**Brief**
Copy out the data from the line with "Given: Select the Nov 22 row label" up to and including the line with "tap(258, 53)", reproducing each line unchanged.

◇ ◇ ◇ ◇ ◇ ◇ ◇

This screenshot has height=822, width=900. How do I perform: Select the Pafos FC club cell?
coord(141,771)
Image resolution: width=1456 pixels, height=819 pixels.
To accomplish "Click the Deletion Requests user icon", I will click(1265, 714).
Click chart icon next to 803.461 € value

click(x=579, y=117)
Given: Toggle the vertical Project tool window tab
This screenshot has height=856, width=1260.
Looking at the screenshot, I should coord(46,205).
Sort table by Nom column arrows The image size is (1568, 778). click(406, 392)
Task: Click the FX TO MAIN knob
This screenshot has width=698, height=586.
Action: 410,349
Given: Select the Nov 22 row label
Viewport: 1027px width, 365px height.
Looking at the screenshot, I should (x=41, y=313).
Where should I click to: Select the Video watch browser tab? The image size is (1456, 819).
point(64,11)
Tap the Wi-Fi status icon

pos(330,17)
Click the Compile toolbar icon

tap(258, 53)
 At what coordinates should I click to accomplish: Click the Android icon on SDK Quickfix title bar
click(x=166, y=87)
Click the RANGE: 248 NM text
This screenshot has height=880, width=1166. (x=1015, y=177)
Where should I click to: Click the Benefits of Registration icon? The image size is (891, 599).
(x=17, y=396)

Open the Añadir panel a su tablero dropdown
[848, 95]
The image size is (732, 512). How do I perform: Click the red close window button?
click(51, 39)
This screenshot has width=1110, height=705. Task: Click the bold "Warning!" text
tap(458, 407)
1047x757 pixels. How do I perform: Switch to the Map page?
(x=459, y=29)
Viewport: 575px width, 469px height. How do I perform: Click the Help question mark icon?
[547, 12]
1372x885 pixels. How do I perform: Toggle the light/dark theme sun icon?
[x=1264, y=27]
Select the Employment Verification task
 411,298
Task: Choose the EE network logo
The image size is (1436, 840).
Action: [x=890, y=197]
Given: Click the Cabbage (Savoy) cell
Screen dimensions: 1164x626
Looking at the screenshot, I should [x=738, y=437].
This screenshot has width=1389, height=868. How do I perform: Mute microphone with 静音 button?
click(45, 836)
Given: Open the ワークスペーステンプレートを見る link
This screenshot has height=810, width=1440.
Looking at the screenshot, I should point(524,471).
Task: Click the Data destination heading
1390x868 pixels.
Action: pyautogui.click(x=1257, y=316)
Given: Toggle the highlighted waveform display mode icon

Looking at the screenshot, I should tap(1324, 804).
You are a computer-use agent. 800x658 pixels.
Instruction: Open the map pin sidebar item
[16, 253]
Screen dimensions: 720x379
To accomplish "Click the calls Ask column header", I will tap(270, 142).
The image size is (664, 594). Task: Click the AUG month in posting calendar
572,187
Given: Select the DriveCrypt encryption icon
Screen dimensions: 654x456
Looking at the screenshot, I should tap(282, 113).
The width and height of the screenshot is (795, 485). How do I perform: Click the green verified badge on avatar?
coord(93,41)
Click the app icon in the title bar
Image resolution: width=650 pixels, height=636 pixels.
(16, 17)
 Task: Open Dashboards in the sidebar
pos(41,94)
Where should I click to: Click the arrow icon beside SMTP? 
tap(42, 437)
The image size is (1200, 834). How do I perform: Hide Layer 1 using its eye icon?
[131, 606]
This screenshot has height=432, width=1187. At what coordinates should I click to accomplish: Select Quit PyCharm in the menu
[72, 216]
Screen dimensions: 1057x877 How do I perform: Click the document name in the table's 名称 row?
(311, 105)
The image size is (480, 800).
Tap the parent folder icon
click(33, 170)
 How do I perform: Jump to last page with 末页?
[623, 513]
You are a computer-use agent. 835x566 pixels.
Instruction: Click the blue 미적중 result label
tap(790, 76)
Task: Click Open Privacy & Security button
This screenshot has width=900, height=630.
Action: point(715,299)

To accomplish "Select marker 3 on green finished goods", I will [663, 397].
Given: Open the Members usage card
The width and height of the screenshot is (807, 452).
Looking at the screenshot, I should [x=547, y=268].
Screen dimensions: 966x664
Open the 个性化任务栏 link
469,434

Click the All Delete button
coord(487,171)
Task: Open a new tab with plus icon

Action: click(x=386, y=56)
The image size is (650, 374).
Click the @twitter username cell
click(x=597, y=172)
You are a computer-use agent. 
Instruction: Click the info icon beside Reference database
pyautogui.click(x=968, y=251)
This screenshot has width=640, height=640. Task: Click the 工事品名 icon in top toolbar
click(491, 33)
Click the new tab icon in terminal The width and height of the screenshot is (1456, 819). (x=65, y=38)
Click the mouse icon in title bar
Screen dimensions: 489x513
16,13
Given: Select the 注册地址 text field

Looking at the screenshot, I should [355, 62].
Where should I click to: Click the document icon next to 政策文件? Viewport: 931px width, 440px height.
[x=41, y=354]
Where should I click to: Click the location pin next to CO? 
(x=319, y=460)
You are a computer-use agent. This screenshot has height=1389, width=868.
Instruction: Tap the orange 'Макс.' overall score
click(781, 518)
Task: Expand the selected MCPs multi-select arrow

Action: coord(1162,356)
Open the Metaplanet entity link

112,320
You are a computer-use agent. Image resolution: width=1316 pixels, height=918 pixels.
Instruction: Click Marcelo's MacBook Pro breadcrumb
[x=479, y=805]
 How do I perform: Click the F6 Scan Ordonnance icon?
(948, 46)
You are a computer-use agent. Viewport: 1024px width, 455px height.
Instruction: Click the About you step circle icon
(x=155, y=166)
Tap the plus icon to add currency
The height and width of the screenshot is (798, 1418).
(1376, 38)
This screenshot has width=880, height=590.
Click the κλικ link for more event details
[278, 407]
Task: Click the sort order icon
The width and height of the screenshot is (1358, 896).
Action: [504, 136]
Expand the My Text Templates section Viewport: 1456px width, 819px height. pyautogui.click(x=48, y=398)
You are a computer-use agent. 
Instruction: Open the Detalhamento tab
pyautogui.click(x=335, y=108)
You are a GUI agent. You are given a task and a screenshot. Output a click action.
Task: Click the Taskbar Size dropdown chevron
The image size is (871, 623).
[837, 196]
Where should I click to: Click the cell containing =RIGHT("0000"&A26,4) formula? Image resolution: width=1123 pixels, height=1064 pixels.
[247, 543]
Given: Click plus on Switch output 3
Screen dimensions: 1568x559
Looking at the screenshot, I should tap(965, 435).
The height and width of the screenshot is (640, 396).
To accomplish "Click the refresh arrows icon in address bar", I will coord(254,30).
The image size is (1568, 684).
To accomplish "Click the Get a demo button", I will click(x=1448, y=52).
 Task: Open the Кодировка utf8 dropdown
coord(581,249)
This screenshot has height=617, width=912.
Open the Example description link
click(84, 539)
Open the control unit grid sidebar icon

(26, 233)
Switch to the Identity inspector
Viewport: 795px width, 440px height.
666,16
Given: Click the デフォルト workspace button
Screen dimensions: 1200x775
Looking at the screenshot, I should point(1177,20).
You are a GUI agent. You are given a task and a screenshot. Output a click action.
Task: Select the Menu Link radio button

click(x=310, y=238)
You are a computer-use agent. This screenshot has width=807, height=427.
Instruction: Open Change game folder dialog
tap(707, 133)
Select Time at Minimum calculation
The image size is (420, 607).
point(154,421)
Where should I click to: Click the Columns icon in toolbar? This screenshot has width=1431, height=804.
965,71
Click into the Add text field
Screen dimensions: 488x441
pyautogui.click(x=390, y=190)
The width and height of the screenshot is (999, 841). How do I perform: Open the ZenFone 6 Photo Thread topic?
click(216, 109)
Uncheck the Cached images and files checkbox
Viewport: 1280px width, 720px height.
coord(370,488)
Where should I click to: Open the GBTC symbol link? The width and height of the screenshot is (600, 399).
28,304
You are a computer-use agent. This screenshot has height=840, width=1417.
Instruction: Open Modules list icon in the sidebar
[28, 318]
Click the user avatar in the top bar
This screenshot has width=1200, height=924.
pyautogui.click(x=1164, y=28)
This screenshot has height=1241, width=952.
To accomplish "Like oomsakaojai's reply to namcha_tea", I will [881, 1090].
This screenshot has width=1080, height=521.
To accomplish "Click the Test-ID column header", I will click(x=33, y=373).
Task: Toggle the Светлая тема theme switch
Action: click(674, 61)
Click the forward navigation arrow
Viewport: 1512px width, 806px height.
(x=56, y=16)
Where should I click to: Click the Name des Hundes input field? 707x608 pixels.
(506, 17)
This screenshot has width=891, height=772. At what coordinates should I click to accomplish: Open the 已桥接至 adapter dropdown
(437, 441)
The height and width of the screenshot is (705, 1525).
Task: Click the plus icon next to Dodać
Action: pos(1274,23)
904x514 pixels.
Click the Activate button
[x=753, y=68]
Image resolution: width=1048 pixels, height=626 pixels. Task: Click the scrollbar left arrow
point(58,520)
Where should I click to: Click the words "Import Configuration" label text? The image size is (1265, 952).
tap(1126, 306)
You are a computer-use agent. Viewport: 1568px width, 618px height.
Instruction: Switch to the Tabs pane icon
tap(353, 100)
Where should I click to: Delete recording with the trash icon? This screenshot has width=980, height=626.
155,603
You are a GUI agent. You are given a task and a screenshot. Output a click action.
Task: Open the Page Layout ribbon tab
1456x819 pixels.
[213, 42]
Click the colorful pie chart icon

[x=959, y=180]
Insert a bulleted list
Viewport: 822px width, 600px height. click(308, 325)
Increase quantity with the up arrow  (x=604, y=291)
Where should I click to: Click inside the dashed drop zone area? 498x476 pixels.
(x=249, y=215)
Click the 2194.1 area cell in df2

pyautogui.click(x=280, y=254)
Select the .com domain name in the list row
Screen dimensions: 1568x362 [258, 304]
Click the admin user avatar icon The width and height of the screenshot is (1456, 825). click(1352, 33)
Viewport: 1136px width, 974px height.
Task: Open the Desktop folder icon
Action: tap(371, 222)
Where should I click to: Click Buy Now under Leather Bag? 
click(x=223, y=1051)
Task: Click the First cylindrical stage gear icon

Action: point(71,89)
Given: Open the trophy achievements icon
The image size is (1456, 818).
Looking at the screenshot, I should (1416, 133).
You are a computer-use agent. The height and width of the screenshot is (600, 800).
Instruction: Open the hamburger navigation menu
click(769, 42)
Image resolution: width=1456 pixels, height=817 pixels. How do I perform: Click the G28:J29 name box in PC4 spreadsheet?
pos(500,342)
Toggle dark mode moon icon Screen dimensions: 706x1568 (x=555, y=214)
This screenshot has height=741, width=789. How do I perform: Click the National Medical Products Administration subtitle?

◇ ◇ ◇ ◇ ◇ ◇ ◇

**Problem solution**
Given: Select the Nov 22 row label
Viewport: 1027px width, 365px height.
Looking at the screenshot, I should (x=41, y=313).
Where should I click to: Select the Video watch browser tab? The image size is (1456, 819).
point(64,11)
Tap the Wi-Fi status icon

pos(330,17)
Click the Compile toolbar icon

tap(258, 53)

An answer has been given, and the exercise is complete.